Stored data entries

----

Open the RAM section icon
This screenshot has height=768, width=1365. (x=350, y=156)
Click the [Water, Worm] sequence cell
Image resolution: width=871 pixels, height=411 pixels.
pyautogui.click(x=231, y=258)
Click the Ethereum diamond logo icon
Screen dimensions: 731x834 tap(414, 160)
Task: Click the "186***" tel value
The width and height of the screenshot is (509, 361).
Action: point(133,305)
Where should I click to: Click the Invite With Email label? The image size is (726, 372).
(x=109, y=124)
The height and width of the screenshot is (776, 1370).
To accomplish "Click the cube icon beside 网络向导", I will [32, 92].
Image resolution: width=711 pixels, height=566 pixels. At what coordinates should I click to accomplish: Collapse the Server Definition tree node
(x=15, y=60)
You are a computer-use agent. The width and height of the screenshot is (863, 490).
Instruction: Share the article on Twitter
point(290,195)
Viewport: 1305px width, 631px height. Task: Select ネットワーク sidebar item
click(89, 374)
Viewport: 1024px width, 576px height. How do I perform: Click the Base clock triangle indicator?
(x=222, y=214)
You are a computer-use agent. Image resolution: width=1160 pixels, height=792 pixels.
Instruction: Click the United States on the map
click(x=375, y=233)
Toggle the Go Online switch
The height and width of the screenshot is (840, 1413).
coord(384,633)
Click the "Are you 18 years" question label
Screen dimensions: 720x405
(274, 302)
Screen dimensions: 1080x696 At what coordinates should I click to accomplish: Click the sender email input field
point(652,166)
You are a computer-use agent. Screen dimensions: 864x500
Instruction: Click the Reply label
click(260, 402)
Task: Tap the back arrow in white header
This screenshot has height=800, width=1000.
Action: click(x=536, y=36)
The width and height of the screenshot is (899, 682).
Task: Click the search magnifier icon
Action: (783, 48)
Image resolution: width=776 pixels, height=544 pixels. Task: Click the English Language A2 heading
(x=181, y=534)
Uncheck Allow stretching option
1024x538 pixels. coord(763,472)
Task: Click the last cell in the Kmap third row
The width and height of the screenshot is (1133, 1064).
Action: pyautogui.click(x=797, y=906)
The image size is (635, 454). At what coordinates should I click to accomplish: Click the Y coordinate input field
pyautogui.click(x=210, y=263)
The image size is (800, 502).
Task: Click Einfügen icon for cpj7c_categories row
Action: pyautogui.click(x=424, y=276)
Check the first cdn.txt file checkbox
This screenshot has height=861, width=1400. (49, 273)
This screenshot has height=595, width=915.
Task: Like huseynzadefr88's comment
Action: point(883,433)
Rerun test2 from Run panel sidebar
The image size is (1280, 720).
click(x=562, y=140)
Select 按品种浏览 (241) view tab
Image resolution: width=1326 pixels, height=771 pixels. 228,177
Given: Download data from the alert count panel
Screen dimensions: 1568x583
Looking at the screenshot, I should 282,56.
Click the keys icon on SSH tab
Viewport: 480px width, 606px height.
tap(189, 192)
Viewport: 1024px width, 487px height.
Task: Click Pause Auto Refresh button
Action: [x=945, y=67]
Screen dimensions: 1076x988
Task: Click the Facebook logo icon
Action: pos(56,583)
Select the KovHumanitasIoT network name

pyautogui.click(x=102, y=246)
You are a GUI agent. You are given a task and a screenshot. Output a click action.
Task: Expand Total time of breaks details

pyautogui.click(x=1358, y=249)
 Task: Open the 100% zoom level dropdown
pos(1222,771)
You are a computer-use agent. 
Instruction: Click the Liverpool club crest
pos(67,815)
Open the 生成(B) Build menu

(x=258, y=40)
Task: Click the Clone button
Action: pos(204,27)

----

Return each entry without altering a single word.

Open the RAM section icon
This screenshot has height=768, width=1365. (x=350, y=156)
Click the [Water, Worm] sequence cell
Image resolution: width=871 pixels, height=411 pixels.
pyautogui.click(x=231, y=258)
Click the Ethereum diamond logo icon
Screen dimensions: 731x834 tap(414, 160)
Task: Click the "186***" tel value
The width and height of the screenshot is (509, 361).
Action: point(133,305)
Where should I click to: Click the Invite With Email label? The image size is (726, 372).
(x=109, y=124)
The height and width of the screenshot is (776, 1370).
To accomplish "Click the cube icon beside 网络向导", I will [32, 92].
Image resolution: width=711 pixels, height=566 pixels. At what coordinates should I click to accomplish: Collapse the Server Definition tree node
(x=15, y=60)
You are a computer-use agent. The width and height of the screenshot is (863, 490).
Instruction: Share the article on Twitter
point(290,195)
Viewport: 1305px width, 631px height. Task: Select ネットワーク sidebar item
click(89, 374)
Viewport: 1024px width, 576px height. How do I perform: Click the Base clock triangle indicator?
(x=222, y=214)
You are a computer-use agent. Image resolution: width=1160 pixels, height=792 pixels.
Instruction: Click the United States on the map
click(x=375, y=233)
Toggle the Go Online switch
The height and width of the screenshot is (840, 1413).
coord(384,633)
Click the "Are you 18 years" question label
Screen dimensions: 720x405
(274, 302)
Screen dimensions: 1080x696 At what coordinates should I click to accomplish: Click the sender email input field
point(652,166)
You are a computer-use agent. Screen dimensions: 864x500
Instruction: Click the Reply label
click(260, 402)
Task: Tap the back arrow in white header
This screenshot has height=800, width=1000.
Action: click(x=536, y=36)
The width and height of the screenshot is (899, 682).
Task: Click the search magnifier icon
Action: (783, 48)
Image resolution: width=776 pixels, height=544 pixels. Task: Click the English Language A2 heading
(x=181, y=534)
Uncheck Allow stretching option
1024x538 pixels. coord(763,472)
Task: Click the last cell in the Kmap third row
The width and height of the screenshot is (1133, 1064).
Action: pyautogui.click(x=797, y=906)
The image size is (635, 454). At what coordinates should I click to accomplish: Click the Y coordinate input field
pyautogui.click(x=210, y=263)
The image size is (800, 502).
Task: Click Einfügen icon for cpj7c_categories row
Action: pyautogui.click(x=424, y=276)
Check the first cdn.txt file checkbox
This screenshot has height=861, width=1400. (49, 273)
This screenshot has height=595, width=915.
Task: Like huseynzadefr88's comment
Action: point(883,433)
Rerun test2 from Run panel sidebar
The image size is (1280, 720).
click(x=562, y=140)
Select 按品种浏览 (241) view tab
Image resolution: width=1326 pixels, height=771 pixels. 228,177
Given: Download data from the alert count panel
Screen dimensions: 1568x583
Looking at the screenshot, I should 282,56.
Click the keys icon on SSH tab
Viewport: 480px width, 606px height.
tap(189, 192)
Viewport: 1024px width, 487px height.
Task: Click Pause Auto Refresh button
Action: [x=945, y=67]
Screen dimensions: 1076x988
Task: Click the Facebook logo icon
Action: pos(56,583)
Select the KovHumanitasIoT network name

pyautogui.click(x=102, y=246)
You are a GUI agent. You are given a task and a screenshot. Output a click action.
Task: Expand Total time of breaks details

pyautogui.click(x=1358, y=249)
 Task: Open the 100% zoom level dropdown
pos(1222,771)
You are a computer-use agent. 
Instruction: Click the Liverpool club crest
pos(67,815)
Open the 生成(B) Build menu

(x=258, y=40)
Task: Click the Clone button
Action: pos(204,27)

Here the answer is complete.